La filosofía y la poesía son dos campos de reflexión donde el fuego ha tenido un bello protagonismo. Pensar en el fuego, hablar sobre el fuego como un objeto excepcional, ha cobrado un significado muy vibrante en ambos lenguajes. No obstante, el fuego es un fenómeno del que, actualmente, solo se habla a partir de su entendimiento natural o científico. De este ya no se discurre como lo hicieron Heráclito o Empédocles, que le dieron una personalidad simbólica. Aun así, filosofía y poesía dan fe al poder de su presencia y metáfora, porque no se puede comprender humanamente al fuego sino es en la ancestralidad de su principio físico y creador.       


En sus anales filosóficos, el fuego ha sido tematizado por los mencionados Heráclito y Empédocles, por el astrónomo Filolao y por Platón, y de manera más naturalizada por Averroes, Al Gazali, Descartes y Kant (su tesis doctoral Sobre el fuego, quizá es la más desconocida de sus obras). En su conjunto, encontramos una serie de relatos filosóficamente divididos sobre la constitución del mundo donde el fuego ha sido abordado como lo que es, como un elemento cuyas cualidades han sido retratadas como preceptos de la episteme y la moral. El orden del universo en Pitágoras, por ejemplo, partía de un fuego central que irradiaba luz a través del sol; una esfera trasparente que colindaba con la Tierra. Bajo esta concepción, los pitagóricos fundamentaron sus explicaciones a fenómenos como los eclipses.        

En la otra acera, Heráclito delegó al fuego una capacidad de arbitraje y discernimiento: “El fuego, al venir, juzgará y condenará todas las cosas”. En esa perspectiva cabían no solo sus atributos purgativos materiales, sino racionalizantes también. El efesio, cuyo pensamiento se basaba en la preponderancia del cambio y en la actualidad de la transformación, propuso al fuego como el objeto físico que representaba a esa primordial categoría: “Las transformaciones del fuego son: en primer lugar, el mar, y del mar se transformó en tierra y la otra mitad en torbellino ígneo. La tierra se vuelve mar líquido y es medida con el mismo logos que existía antes de su conversión en tierra”.  

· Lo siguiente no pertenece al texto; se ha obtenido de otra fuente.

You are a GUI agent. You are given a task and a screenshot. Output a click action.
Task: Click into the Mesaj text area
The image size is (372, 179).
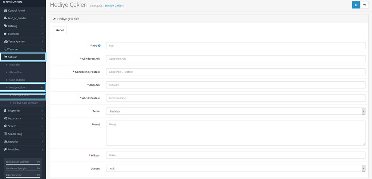tap(235, 133)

En el ámbito de lo intangible, el fuego, dice Heráclito, es la inteligencia y la causa del gobierno de todas las cosas. A la par del oscuro pensador, la humanidad ha agotado las simbologías de este elemento como representación de la sabiduría, del espíritu, del amor. El fuego representa vida, presencia y altura. Representa lo ardoroso, lo que nos motiva y guía. Representa amor y erotismo (por si han dejado de ser lo mismo en algún momento).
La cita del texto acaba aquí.